IUCN status: Endangered
alias: Sumatran otter
threats: habitat loss, poaching, overfishing, pollution, accidental trapping, roadkill
size: 105-113 cm (body 50-82 cm tail 35-50 cm)
weight: 5-8 kg
The hairy-nosed otter is easily recognizable by its hairy nose pad and white upper lip. This otter is considered a miracle otter: having been declared extinct in 1998, this small, elusive otter was recently and with great excitement rediscovered in Vietnam,Thailand, Malaysia, Indonesia, Borneo and Cambodia, mostly thanks to camera trap evidence.
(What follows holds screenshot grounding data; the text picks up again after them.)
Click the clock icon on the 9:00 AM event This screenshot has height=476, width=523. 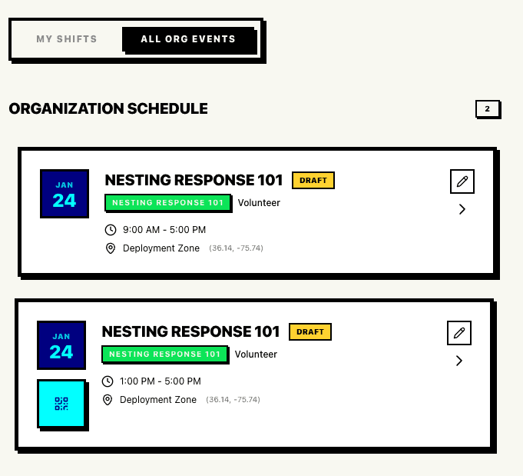click(x=111, y=230)
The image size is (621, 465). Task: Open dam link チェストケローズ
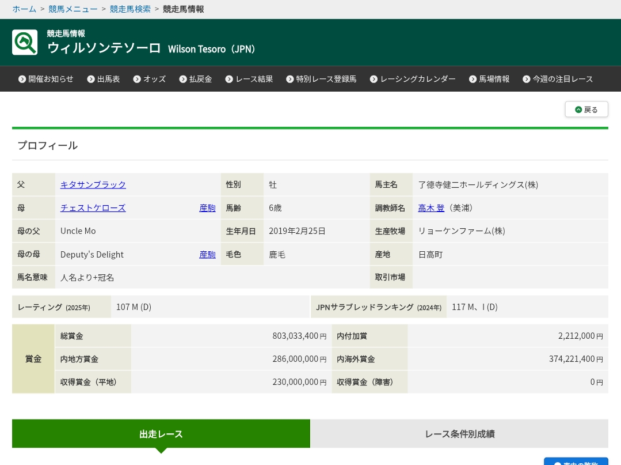93,207
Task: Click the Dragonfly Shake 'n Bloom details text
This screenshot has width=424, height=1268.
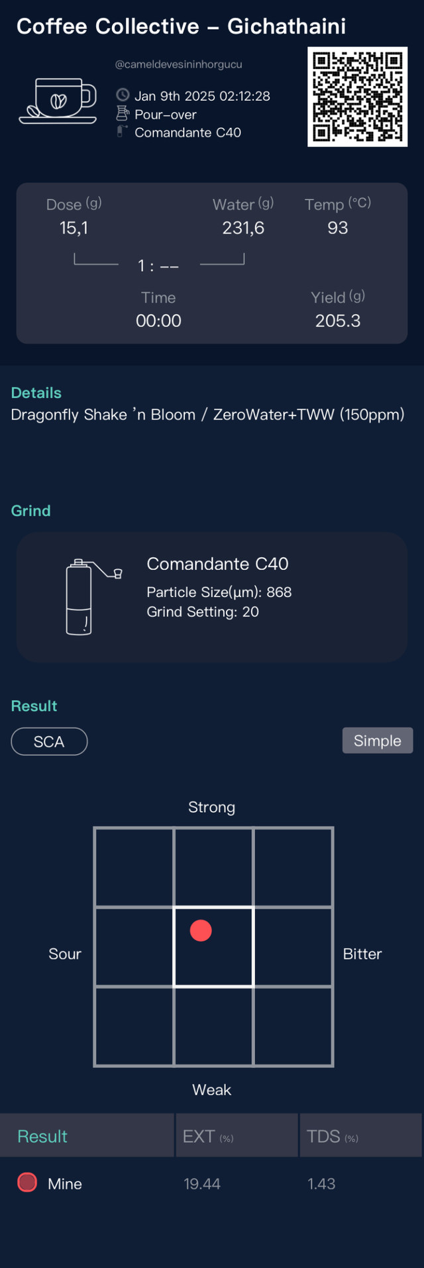Action: [x=207, y=415]
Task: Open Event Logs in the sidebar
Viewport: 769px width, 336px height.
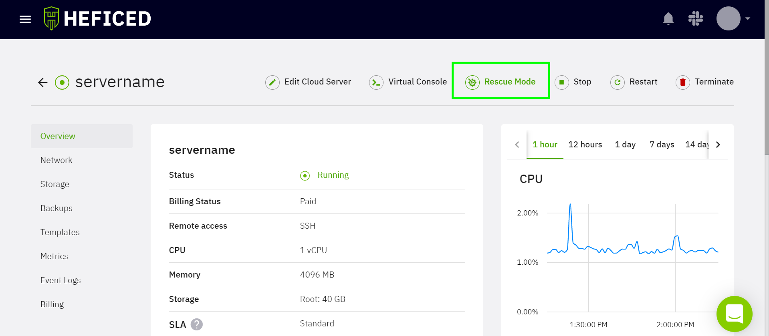Action: (61, 280)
Individuals killed on roads and sighted in the wild are popping up in seemingly disconnected locations in southeast Asia, evidence that the hairy-nosed otter is still, albeit precariously, present and largely unknown. Based on the contents of recovered scat, its diet seems composed predominantly of fish, but it also eats water snakes, frogs, lizards, terrapins, crustaceans and insects that live in swamps and shallow coastal waters. It is so rare and the risks to its survival so elevated that ex-situ conservation methods are being considered – mainly capturing individuals for reproduction in captivity and the chance of a future restocking of nature reserves. To date only one hairy-nosed otter is in captivity, donated by a fisherman to a wildlife sanctuary in Cambodia.